_DIRECTIONS FOR THIS TASK:_
Copy out, word for word, the lines of the material from its beginning through the line containing "review-text: сумки плотные, цвета те, что заказала. Ш… is", both ends included. Leave the pictures out of your answer.

_Stored data:_

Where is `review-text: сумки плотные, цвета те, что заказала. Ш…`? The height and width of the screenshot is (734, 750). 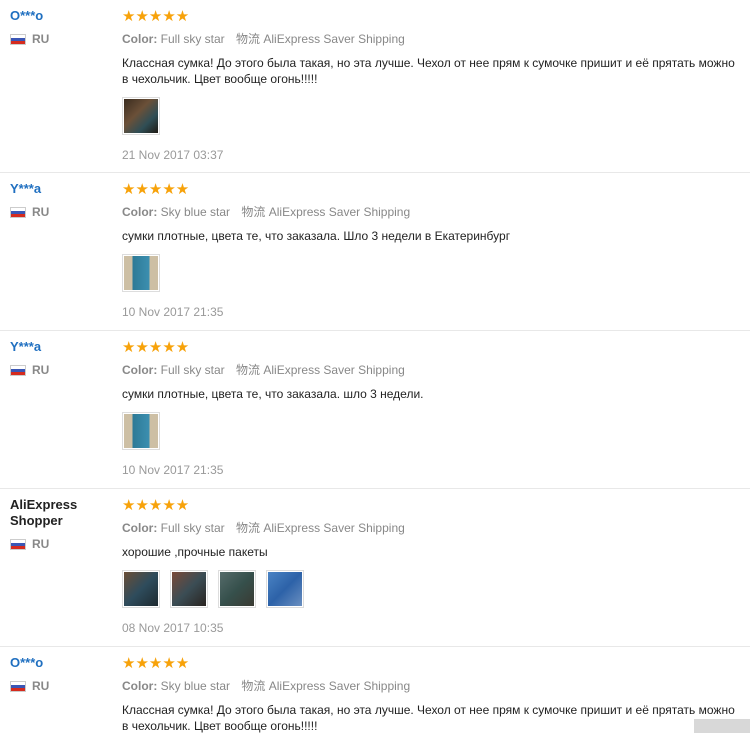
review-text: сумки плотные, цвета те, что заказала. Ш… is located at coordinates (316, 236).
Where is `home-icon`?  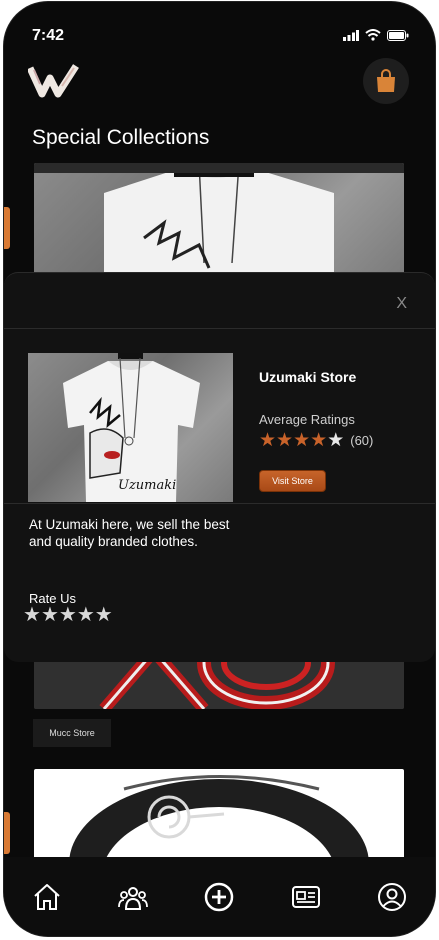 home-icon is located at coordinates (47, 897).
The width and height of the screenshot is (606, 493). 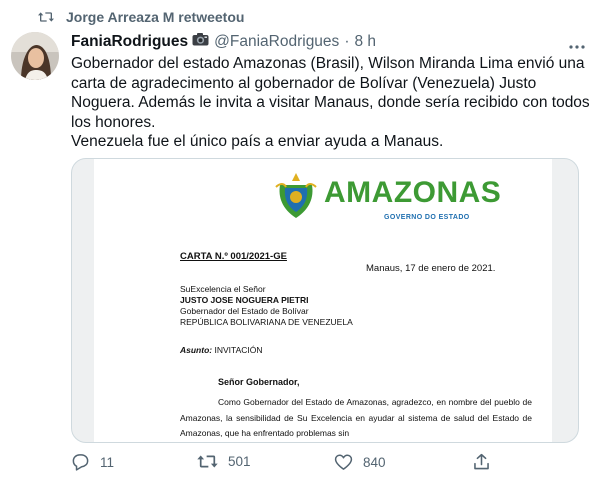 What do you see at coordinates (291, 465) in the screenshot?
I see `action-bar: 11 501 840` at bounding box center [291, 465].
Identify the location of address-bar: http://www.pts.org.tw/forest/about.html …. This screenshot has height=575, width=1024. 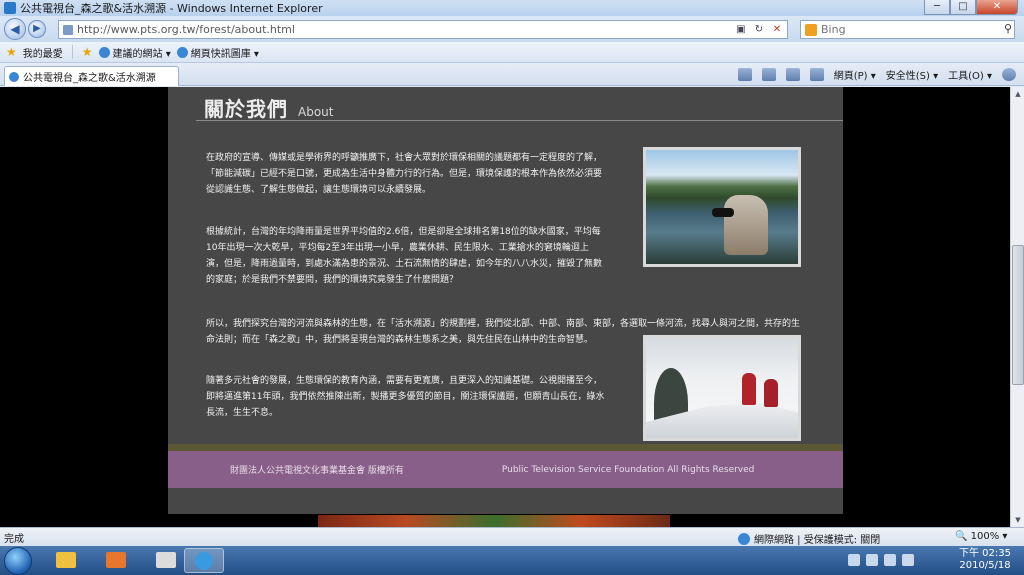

_RESPONSE AREA:_
Where is `review-text: сумки плотные, цвета те, что заказала. Ш…`? The height and width of the screenshot is (734, 750). 
review-text: сумки плотные, цвета те, что заказала. Ш… is located at coordinates (316, 236).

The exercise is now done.